Koba-Iwanowitsch-Stalin stürzte sich in die ihm gestellte Aufgabe. Lenins Überlegung war es gewesen, dass der „prächtige Georgier“4, wie er ihn bald nannte, die Erfahrungen aus der kaukasischen Nationalitätenvielfalt mit den sich ihm bietenden Eindrücken in der Hauptstadt des Vielvölkerstaates verglich und daraus eine für die Umsetzung der eigenen Lehre verwendbare Untersuchung machte. Das Ergebnis, die vierzigseitige Schrift Der Marxismus und die nationale Frage, wurde in der späteren Parteihistorie immer wieder als Stalins Entrebillet in die Gesellschaft gelehrter Menschen gefeiert. Umstritten ist allerdings, was von ihm selbst stammt. Bucharin ging ihm zur Hand, wo er nur konnte, übersetzte, recherchierte und formulierte wohl auch. Die zentralen inhaltlichen Thesen indes sind diejenigen Lenins. Darauf deutet die in der Analyse unterbreitete Lösung hin, allen nicht russischen Völkern die nationale Selbstbestimmung bei regionaler Autonomie und kultureller Eigenständigkeit, aber ohne einen eigenen territorial abgegrenzten Nationalstaat zu geben.

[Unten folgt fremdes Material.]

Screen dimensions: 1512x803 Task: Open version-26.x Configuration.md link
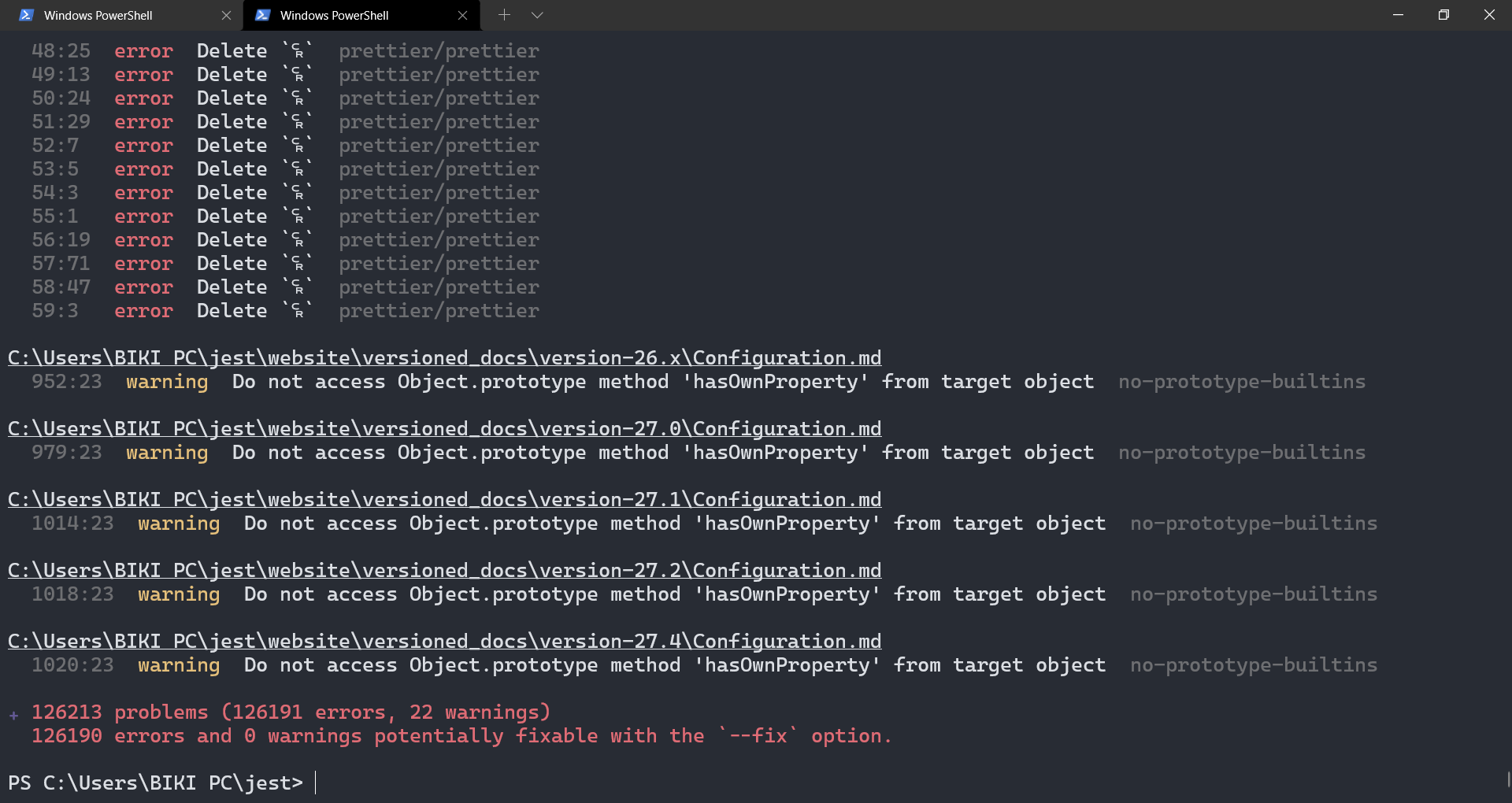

Im Februar 1913 kehrte Koba-Stalin nach St. Petersburg zurück, um die Arbeit der Prawda wieder auf Vordermann zu bringen. Dort wurde er, nur wenige Tage nach seiner Rückkehr und wahrscheinlich wieder von Roman Malinowski, verraten und verhaftet. Schon in der Falle, versuchten Freunde, ihn im Damenmantel hinauszuschmuggeln, aber die Ochrana war perfekt informiert. Nach vier Monaten Haft erfolgte die Verbannung nach Nordsibirien, in die Region Turuchansk. Lenin beauftragte die inoffizielle ‚Nummer Drei‘ der Partei, die Flucht zu organisieren und „Wassili“ zu befreien. Diese ‚Nummer Drei‘ war Roman Malinowski. Er veranlasste, dass Stalin nunmehr rund um die Uhr bewacht und, um völlig sicher zu gehen, ein Jahr später in die Einödsiedlung Kureika am Unterlauf des Jenissei jenseits der Taiga, nördlich des Polarkreises, in die kärglichste Tundra verschleppt wurde. Von dort gab es kein Zurück durch Flucht, wie es ihm vorher durchweg gelungen war.

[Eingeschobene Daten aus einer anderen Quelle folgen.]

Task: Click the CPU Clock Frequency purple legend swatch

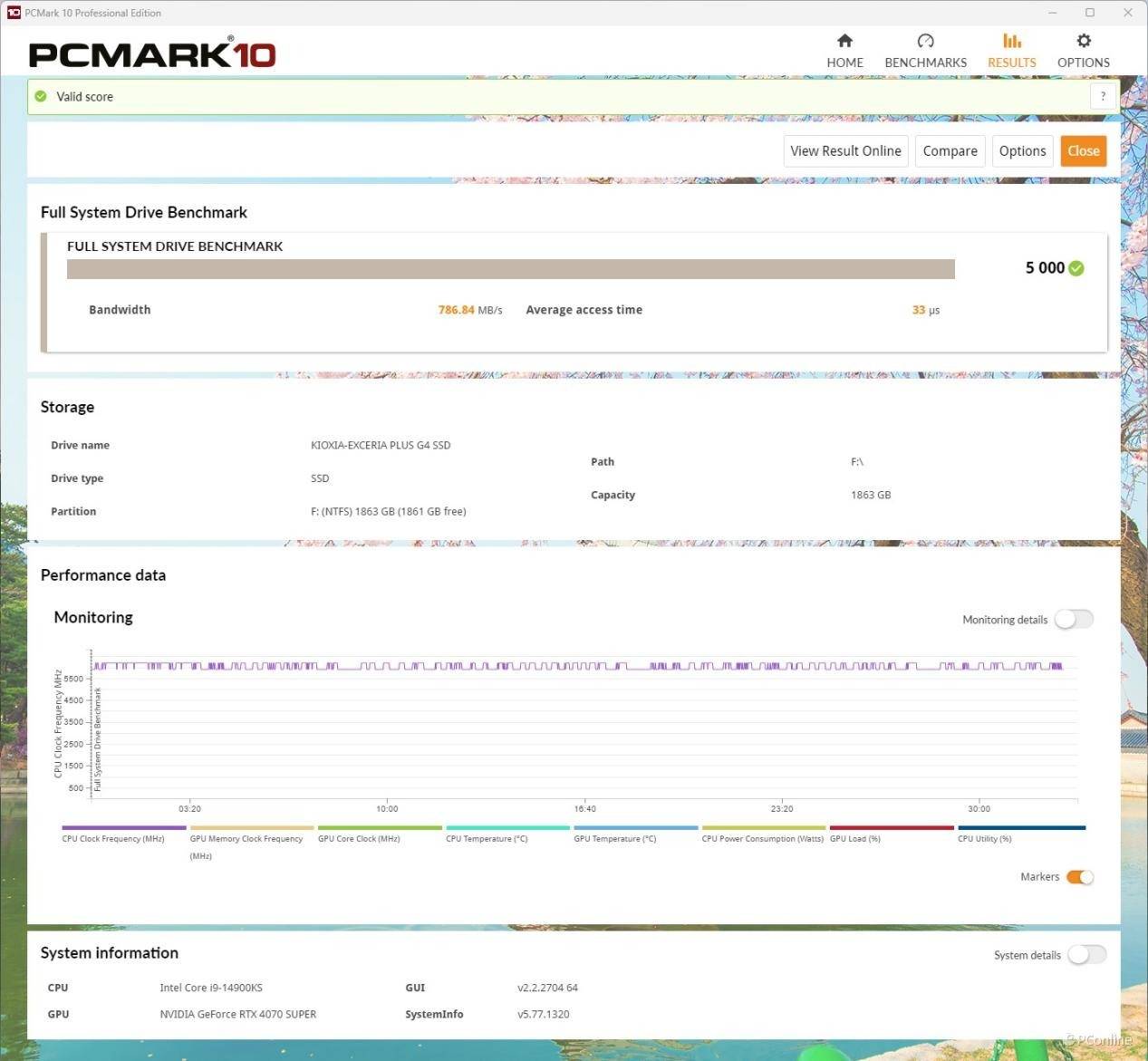Action: pyautogui.click(x=124, y=827)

Zeugnisse aus dieser Zeit gibt es nur wenige. Bekannt sind einige Briefe, so an Olga Allilujewa, die ihm geholfen, ihn versteckt und für ihn Pässe gefälscht hatte, mit der Bitte, ihm außer ein paar bunten Postkarten nichts zu schicken, keine Lebensmittel, keine Kleidung und kein Geld, er brauche nichts. Und er schrieb auch an Lenin, voll ungebrochenem Hass auf die Menschewisten: „Hoffentlich erleben wir bald die Freude, dass eine Zeitung erscheint, wo man diesen Leuten nach Herzenslust ins Gesicht schlägt, unaufhörlich (…)“5

Die Ermordung des österreichischen Thronfolgers Franz Ferdinand am 28. Februar 1914 in Sarajewo hatte Auswirkungen bis ins ferne Kureika. Russland zog auf der Seite Serbiens in den Ersten Weltkrieg. Nach zwei Jahren waren die Kräfte dieser Allianz so ausgelaugt, dass Zar Nikolaus II. die Rekrutierung selbst der unsichersten Kantonisten aus den Gefangenenlagern verfügen ließ. Diesem Umstand verdankte Stalin-Koba den Abbruch seiner Verbannung. Auf Hundeschlitten wurde er im Dezember 1916 vor die Musterungskommission nach Krasnojarsk in Südsibirien gebracht. Doch die Ärzte sahen seinen verkrüppelten Arm und winkten ab. Der Weg zurück lohnte nicht, der Rest der Strafe wurde ihm erlassen. Auf geheimen Kanälen sickerte immer deutlichere Kunde von Proteststürmen in Petersburg (Petrograd) durch – die Stadt hatte bei Kriegsausbruch das „Sankt“ aus ihrem Namen gestrichen – und im März 1917 war Stalin-Koba vor Ort.